It was a good walk. I hope to build on this, but, for now, racking up about 3500 steps feels about right.
2. Coincidentally, on the same day that Debbie was going to text me and ask me to fix chicken for dinner, I had taken chicken wings out to thaw. Debbie never got around to making her request and was very happy when she saw the package of wings in a bowl of water, thawing.
I cleaned the chicken pieces, dried them off, and heated a drizzle of oil in a pan and then added a pretty good sized chunk of butter. As the butter melted, I floured the chicken and when the butter finished melting, I added about four or five cloves of finely chopped garlic to the pan. I cooked the garlic for about a minute, squeezed some lemon with the butter and garlic, and then I fried the wings.

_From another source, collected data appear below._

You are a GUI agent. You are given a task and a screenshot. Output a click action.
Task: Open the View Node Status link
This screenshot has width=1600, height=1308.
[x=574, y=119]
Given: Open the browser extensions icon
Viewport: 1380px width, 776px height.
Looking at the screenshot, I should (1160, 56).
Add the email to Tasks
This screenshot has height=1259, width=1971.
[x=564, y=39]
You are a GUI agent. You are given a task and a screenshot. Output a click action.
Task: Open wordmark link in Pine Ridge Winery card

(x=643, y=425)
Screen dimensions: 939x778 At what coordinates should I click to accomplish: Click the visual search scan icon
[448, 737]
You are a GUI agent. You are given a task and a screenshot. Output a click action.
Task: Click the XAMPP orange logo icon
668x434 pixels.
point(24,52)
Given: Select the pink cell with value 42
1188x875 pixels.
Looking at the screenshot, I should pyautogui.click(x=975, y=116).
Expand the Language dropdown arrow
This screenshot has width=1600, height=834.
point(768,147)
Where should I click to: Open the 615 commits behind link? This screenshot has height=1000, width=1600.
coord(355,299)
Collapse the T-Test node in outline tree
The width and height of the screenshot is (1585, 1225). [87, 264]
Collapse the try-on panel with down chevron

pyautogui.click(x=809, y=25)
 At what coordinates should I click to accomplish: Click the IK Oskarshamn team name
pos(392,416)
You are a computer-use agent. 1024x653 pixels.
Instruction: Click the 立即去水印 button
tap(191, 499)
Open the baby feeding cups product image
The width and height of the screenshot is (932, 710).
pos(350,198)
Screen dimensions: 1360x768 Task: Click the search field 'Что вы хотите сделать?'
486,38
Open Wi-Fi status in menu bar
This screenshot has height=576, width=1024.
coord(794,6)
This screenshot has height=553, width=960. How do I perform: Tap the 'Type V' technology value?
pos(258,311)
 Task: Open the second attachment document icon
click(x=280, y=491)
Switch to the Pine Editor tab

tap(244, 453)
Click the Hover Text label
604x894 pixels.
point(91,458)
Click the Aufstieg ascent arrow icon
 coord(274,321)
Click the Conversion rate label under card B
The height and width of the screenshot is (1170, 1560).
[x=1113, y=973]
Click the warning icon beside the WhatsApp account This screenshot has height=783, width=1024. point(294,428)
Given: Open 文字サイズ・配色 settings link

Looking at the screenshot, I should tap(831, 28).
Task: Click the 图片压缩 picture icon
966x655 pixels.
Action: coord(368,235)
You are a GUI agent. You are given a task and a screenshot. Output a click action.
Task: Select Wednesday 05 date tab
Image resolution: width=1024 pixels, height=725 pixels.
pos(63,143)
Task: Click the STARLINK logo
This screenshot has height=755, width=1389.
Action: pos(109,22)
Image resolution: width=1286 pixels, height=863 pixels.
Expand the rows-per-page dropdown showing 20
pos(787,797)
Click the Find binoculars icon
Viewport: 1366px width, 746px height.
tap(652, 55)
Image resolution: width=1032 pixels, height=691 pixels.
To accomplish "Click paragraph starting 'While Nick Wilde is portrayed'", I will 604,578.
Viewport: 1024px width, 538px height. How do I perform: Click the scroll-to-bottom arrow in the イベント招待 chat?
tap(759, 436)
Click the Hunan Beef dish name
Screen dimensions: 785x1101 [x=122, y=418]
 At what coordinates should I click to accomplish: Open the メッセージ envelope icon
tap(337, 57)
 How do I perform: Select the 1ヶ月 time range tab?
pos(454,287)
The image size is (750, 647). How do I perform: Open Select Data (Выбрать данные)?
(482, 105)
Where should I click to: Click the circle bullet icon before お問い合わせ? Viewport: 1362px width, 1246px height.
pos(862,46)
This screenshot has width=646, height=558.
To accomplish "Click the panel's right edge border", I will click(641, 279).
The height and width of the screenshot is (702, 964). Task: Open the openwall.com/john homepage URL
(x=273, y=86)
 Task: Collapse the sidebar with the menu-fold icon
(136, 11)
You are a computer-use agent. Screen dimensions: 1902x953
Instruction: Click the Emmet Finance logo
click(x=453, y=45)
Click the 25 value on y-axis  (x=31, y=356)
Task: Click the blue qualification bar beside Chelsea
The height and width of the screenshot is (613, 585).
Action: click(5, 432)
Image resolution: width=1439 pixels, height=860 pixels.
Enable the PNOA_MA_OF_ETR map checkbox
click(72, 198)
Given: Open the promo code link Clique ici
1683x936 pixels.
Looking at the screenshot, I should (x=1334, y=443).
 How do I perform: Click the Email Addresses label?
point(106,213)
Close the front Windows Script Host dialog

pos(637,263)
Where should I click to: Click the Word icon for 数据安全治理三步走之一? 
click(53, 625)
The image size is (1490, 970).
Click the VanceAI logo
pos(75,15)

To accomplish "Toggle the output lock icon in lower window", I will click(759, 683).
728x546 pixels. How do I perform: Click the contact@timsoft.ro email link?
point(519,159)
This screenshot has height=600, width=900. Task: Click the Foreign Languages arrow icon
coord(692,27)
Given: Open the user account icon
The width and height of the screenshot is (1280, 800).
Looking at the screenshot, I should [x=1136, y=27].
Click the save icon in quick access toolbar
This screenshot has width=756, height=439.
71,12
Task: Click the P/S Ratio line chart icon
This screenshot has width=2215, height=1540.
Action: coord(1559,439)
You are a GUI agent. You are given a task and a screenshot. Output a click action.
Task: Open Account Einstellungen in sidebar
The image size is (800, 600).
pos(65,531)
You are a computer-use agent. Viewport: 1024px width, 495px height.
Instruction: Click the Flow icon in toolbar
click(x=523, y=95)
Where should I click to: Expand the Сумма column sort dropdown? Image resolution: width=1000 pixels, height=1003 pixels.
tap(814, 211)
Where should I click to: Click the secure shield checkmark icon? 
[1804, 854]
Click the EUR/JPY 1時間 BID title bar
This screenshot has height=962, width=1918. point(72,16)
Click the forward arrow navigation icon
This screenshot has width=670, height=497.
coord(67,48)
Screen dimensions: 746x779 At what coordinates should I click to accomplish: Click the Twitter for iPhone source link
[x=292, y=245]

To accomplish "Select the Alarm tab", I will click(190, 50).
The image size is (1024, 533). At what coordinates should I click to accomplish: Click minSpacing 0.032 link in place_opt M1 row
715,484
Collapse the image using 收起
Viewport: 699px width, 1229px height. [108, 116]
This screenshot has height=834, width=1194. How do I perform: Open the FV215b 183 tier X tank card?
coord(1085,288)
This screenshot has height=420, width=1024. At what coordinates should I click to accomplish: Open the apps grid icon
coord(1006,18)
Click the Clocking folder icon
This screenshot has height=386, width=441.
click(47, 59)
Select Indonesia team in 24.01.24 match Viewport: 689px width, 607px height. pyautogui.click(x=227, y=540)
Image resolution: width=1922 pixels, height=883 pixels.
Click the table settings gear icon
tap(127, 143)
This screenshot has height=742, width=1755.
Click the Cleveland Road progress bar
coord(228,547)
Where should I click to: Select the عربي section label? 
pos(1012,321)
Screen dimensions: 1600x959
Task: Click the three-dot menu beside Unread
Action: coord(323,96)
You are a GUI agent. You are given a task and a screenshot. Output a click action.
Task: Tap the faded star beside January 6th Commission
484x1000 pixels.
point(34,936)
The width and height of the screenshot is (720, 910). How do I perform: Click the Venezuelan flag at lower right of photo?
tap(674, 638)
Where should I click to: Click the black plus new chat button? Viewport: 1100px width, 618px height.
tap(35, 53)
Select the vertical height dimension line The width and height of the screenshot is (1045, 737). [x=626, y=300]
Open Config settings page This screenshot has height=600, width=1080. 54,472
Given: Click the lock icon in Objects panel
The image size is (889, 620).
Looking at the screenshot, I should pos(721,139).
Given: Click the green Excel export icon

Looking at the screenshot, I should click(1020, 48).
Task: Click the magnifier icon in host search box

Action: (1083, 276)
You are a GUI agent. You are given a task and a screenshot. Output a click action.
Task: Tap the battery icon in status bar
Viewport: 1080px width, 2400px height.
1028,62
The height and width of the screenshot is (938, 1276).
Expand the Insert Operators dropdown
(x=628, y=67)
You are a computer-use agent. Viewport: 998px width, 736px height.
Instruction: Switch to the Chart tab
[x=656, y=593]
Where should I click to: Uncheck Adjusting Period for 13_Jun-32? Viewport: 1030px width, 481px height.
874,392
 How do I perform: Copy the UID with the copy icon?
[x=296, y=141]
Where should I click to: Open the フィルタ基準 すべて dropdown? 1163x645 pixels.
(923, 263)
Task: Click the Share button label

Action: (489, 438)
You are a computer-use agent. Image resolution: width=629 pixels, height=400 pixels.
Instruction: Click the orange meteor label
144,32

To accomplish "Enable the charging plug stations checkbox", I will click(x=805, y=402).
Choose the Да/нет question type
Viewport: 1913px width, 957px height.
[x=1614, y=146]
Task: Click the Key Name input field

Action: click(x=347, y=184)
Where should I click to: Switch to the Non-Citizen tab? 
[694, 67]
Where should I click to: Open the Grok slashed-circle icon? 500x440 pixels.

I also boiled a handful of Yukon golds which we ate with butter and sour cream. Chicken and potatoes for dinner.
It worked!
3. I resumed my private Hal Hartley film festival this evening after Debbie turned in. His second movie, Trust, just like The Unbelievable Truth, featured Adrienne Shelly, again as an unmoored angsty teen ager, Maria. Maria learns she is pregnant. The news triggers a fatal heart attack in her father and her mother, at least temporarily, throws her out of the house. Maria's story runs parallel to the story of Matthew, played by Martin Donovan, who lives with his father, a violent man, in a damaging relationship.
Maria and Martin, both lost souls, both abused at home, meet by chance and the movie tells the story of their platonic relationship, how they navigate the brokenness of their lives, their aimlessness, and their budding devotion to one another.
Right now, I can't quite pin down the point I'm about to make, but Trust made me think of Edward Albee's A Delicate Balance. Albee's play examines the existential angst of middle aged, more affluent suburbanites, not the young, working class Long Island small town characters of Trust, but Hal Hartley and Edward Albee both explore through carefully crafted dialogue the deep uncertainties, insecurities, and fears of their characters, both writers are keenly attuned to the the experiences of human misplacement, alienation, and longing for connection.
The two Hal Hartley movies I've watched so far are darkly comic. They are quirky, philosophical. He's not interested in realism and, at the same time, the inward struggles his characters experience are very real and Hartley mines the shared human experience of feeling and being adrift, puzzled, and alienated, of the confusing and often futile desire to find meaning and purpose, human connection, and commonality.